(Saved data entries)
◆ ◆ ◆ ◆ ◆

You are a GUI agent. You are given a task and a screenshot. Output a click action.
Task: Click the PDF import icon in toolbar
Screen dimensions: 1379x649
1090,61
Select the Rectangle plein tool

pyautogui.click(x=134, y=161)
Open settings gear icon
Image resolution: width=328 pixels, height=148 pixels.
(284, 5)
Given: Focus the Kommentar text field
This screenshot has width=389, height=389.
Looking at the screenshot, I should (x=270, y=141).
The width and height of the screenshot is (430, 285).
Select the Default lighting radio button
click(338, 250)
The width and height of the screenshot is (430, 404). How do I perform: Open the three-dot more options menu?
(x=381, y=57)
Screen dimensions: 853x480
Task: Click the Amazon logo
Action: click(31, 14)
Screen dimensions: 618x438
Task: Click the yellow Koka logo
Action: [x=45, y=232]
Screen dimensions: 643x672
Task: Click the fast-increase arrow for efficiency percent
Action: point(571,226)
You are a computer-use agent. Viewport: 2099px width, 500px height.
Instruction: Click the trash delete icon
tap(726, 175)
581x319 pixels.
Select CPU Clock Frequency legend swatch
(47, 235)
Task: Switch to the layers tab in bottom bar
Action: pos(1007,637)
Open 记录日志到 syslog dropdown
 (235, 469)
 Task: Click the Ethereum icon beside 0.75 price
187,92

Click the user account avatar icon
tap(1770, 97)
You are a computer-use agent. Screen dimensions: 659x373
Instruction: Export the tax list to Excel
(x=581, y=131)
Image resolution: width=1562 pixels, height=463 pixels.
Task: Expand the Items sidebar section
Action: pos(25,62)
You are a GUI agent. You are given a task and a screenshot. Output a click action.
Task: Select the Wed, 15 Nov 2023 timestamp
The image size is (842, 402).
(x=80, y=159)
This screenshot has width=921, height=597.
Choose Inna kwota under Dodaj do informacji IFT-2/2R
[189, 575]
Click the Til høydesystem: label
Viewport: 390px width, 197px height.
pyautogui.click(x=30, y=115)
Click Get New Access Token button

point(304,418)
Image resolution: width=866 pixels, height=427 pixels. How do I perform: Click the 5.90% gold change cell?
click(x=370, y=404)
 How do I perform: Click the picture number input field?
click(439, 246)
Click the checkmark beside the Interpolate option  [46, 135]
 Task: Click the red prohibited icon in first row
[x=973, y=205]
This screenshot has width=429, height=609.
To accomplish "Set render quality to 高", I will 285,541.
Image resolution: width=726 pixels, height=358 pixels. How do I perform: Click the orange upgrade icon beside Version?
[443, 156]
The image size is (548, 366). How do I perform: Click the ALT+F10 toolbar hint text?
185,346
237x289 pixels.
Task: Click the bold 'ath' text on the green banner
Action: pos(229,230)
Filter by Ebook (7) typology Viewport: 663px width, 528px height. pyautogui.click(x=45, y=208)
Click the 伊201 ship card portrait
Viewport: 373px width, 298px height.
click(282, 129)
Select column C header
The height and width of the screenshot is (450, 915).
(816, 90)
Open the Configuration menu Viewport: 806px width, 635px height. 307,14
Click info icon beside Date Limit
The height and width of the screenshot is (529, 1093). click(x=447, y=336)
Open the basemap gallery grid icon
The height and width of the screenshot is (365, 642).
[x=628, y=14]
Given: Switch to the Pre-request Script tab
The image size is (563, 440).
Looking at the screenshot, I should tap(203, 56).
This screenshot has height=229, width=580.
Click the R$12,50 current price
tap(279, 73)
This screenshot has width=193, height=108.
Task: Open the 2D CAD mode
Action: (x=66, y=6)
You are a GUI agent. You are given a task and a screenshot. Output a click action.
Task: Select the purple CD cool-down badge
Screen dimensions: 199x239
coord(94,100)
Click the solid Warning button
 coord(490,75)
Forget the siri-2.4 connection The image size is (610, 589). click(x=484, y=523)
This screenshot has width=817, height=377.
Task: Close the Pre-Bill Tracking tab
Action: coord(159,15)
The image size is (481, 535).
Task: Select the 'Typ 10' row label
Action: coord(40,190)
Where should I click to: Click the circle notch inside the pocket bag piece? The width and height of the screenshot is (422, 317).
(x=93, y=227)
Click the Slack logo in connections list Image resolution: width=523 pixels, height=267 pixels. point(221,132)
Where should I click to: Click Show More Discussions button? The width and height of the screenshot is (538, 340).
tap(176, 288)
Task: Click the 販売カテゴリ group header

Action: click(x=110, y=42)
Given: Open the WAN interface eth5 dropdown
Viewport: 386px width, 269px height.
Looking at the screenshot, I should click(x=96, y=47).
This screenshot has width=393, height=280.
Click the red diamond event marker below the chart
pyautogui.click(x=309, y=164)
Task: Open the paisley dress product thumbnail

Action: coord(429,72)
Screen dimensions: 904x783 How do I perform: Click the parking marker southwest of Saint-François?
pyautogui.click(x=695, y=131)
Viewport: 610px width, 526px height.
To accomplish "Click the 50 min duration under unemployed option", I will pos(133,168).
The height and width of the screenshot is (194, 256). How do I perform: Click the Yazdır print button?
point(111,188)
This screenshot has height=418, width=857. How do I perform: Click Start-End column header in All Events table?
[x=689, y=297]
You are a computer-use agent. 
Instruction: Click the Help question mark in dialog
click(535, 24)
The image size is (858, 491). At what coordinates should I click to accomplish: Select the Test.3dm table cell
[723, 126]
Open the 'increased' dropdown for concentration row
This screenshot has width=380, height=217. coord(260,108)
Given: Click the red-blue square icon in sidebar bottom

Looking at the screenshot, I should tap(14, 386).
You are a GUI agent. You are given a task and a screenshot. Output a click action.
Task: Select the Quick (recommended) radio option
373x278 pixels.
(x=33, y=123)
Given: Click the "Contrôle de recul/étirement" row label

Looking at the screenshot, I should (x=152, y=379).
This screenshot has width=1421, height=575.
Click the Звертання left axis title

◆ ◆ ◆ ◆ ◆

PROMPT
The answer must be an exact copy of every entry.

RESPONSE FOR THIS EXERCISE
You are a GUI agent. You are given a task and a screenshot. Output a click action.
Task: Click the PDF import icon in toolbar
Screen dimensions: 1379x649
1090,61
Select the Rectangle plein tool

pyautogui.click(x=134, y=161)
Open settings gear icon
Image resolution: width=328 pixels, height=148 pixels.
(284, 5)
Given: Focus the Kommentar text field
This screenshot has width=389, height=389.
Looking at the screenshot, I should (x=270, y=141).
The width and height of the screenshot is (430, 285).
Select the Default lighting radio button
click(338, 250)
The width and height of the screenshot is (430, 404). How do I perform: Open the three-dot more options menu?
(x=381, y=57)
Screen dimensions: 853x480
Task: Click the Amazon logo
Action: click(31, 14)
Screen dimensions: 618x438
Task: Click the yellow Koka logo
Action: [x=45, y=232]
Screen dimensions: 643x672
Task: Click the fast-increase arrow for efficiency percent
Action: point(571,226)
You are a computer-use agent. Viewport: 2099px width, 500px height.
Instruction: Click the trash delete icon
tap(726, 175)
581x319 pixels.
Select CPU Clock Frequency legend swatch
(47, 235)
Task: Switch to the layers tab in bottom bar
Action: pos(1007,637)
Open 记录日志到 syslog dropdown
 (235, 469)
 Task: Click the Ethereum icon beside 0.75 price
187,92

Click the user account avatar icon
tap(1770, 97)
You are a computer-use agent. Screen dimensions: 659x373
Instruction: Export the tax list to Excel
(x=581, y=131)
Image resolution: width=1562 pixels, height=463 pixels.
Task: Expand the Items sidebar section
Action: pos(25,62)
You are a GUI agent. You are given a task and a screenshot. Output a click action.
Task: Select the Wed, 15 Nov 2023 timestamp
The image size is (842, 402).
(x=80, y=159)
This screenshot has width=921, height=597.
Choose Inna kwota under Dodaj do informacji IFT-2/2R
[189, 575]
Click the Til høydesystem: label
Viewport: 390px width, 197px height.
pyautogui.click(x=30, y=115)
Click Get New Access Token button

point(304,418)
Image resolution: width=866 pixels, height=427 pixels. How do I perform: Click the 5.90% gold change cell?
click(x=370, y=404)
 How do I perform: Click the picture number input field?
click(439, 246)
Click the checkmark beside the Interpolate option  [46, 135]
 Task: Click the red prohibited icon in first row
[x=973, y=205]
This screenshot has width=429, height=609.
To accomplish "Set render quality to 高", I will 285,541.
Image resolution: width=726 pixels, height=358 pixels. How do I perform: Click the orange upgrade icon beside Version?
[443, 156]
The image size is (548, 366). How do I perform: Click the ALT+F10 toolbar hint text?
185,346
237x289 pixels.
Task: Click the bold 'ath' text on the green banner
Action: pos(229,230)
Filter by Ebook (7) typology Viewport: 663px width, 528px height. pyautogui.click(x=45, y=208)
Click the 伊201 ship card portrait
Viewport: 373px width, 298px height.
click(282, 129)
Select column C header
The height and width of the screenshot is (450, 915).
(816, 90)
Open the Configuration menu Viewport: 806px width, 635px height. 307,14
Click info icon beside Date Limit
The height and width of the screenshot is (529, 1093). click(x=447, y=336)
Open the basemap gallery grid icon
The height and width of the screenshot is (365, 642).
[x=628, y=14]
Given: Switch to the Pre-request Script tab
The image size is (563, 440).
Looking at the screenshot, I should tap(203, 56).
This screenshot has height=229, width=580.
Click the R$12,50 current price
tap(279, 73)
This screenshot has width=193, height=108.
Task: Open the 2D CAD mode
Action: (x=66, y=6)
You are a GUI agent. You are given a task and a screenshot. Output a click action.
Task: Select the purple CD cool-down badge
Screen dimensions: 199x239
coord(94,100)
Click the solid Warning button
 coord(490,75)
Forget the siri-2.4 connection The image size is (610, 589). click(x=484, y=523)
This screenshot has width=817, height=377.
Task: Close the Pre-Bill Tracking tab
Action: coord(159,15)
The image size is (481, 535).
Task: Select the 'Typ 10' row label
Action: coord(40,190)
Where should I click to: Click the circle notch inside the pocket bag piece? The width and height of the screenshot is (422, 317).
(x=93, y=227)
Click the Slack logo in connections list Image resolution: width=523 pixels, height=267 pixels. point(221,132)
Where should I click to: Click Show More Discussions button? The width and height of the screenshot is (538, 340).
tap(176, 288)
Task: Click the 販売カテゴリ group header

Action: click(x=110, y=42)
Given: Open the WAN interface eth5 dropdown
Viewport: 386px width, 269px height.
Looking at the screenshot, I should click(x=96, y=47).
This screenshot has width=393, height=280.
Click the red diamond event marker below the chart
pyautogui.click(x=309, y=164)
Task: Open the paisley dress product thumbnail

Action: coord(429,72)
Screen dimensions: 904x783 How do I perform: Click the parking marker southwest of Saint-François?
pyautogui.click(x=695, y=131)
Viewport: 610px width, 526px height.
To accomplish "Click the 50 min duration under unemployed option", I will pos(133,168).
The height and width of the screenshot is (194, 256). How do I perform: Click the Yazdır print button?
point(111,188)
This screenshot has height=418, width=857. How do I perform: Click Start-End column header in All Events table?
[x=689, y=297]
You are a computer-use agent. 
Instruction: Click the Help question mark in dialog
click(535, 24)
The image size is (858, 491). At what coordinates should I click to accomplish: Select the Test.3dm table cell
[723, 126]
Open the 'increased' dropdown for concentration row
This screenshot has width=380, height=217. coord(260,108)
Given: Click the red-blue square icon in sidebar bottom

Looking at the screenshot, I should tap(14, 386).
You are a GUI agent. You are given a task and a screenshot. Output a click action.
Task: Select the Quick (recommended) radio option
373x278 pixels.
(x=33, y=123)
Given: Click the "Contrôle de recul/étirement" row label

Looking at the screenshot, I should (x=152, y=379).
This screenshot has width=1421, height=575.
Click the Звертання left axis title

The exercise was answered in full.